Merek looked at him dubiously.
Seth winked. “Let me check for a hidden door.”
As he had done at the bottom of the stairs, Seth mentally searched for a lock and was surprised to find one right in front of them. Drawing on his power, he willed the mechanism to unlock, but the effort was met with considerable resistance.
Planting his feet, clenching his fists, Seth concentrated all his energy on the problem. Still the mechanism defied him. Gasping for breath, Seth kept pushing, and all at once the resistance relented, as if he were in a tug of war and the other team dropped the rope. The mechanism unlatched, and a previously unseen door composed of multiple rocks swung open.
“That looked like a fight,” Calvin said.
“Something opposed me,” Seth replied.
Merek extended a hand to keep Seth from going forward. “Let’s survey the room first.”
Beyond the doorway awaited a room that looked to be inside the top of the pyramid—at least, the lofty ceiling came to a point in the center. Occupying the middle of the room was a large block of stone so black that no subtleties of texture were discernible. Part of a long knife jutted from the top, much of the blade buried in the rock.

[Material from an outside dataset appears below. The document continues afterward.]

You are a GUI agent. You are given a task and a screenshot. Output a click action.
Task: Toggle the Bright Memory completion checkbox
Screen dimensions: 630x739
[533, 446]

“Now, that is a black stone,” Calvin said. “It looks more like a void than a rock.”
Seth mentally scanned the room. “The space feels empty.”

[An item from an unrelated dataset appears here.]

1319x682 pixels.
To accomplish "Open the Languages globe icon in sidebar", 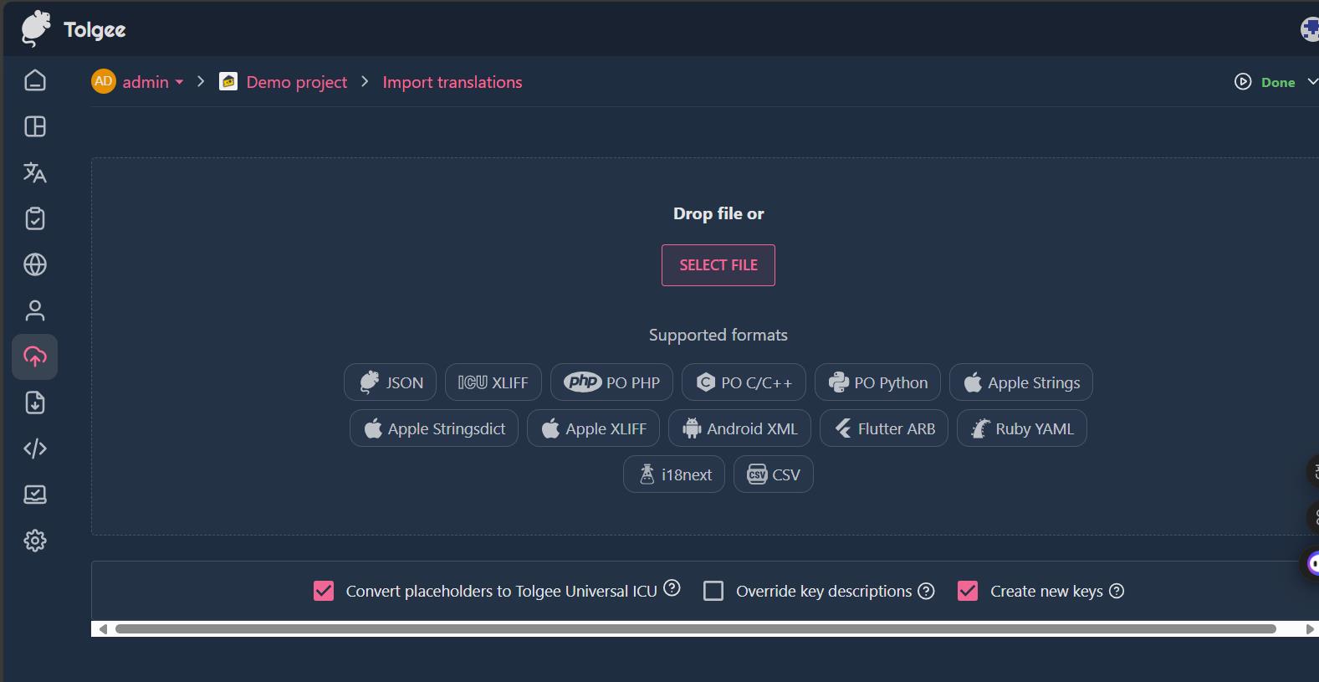I will click(x=34, y=264).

“I get the same read,” Merek said, stepping into the room. Seth followed.
The moment Seth set foot in the room, he became acutely aware of the dark well of power inside himself. He had never sensed it so distinctly. To his alarm, the darkness within was irresistibly drawing him toward the black stone. Seth walked jerkily, straining to resist.
“Are you all right?” Merek asked.
“I’m being pulled,” Seth said, unable to look away from the fathomless darkness.
“Take the blade and we’ll depart,” Merek said. “This shrine is dedicated to darkness.”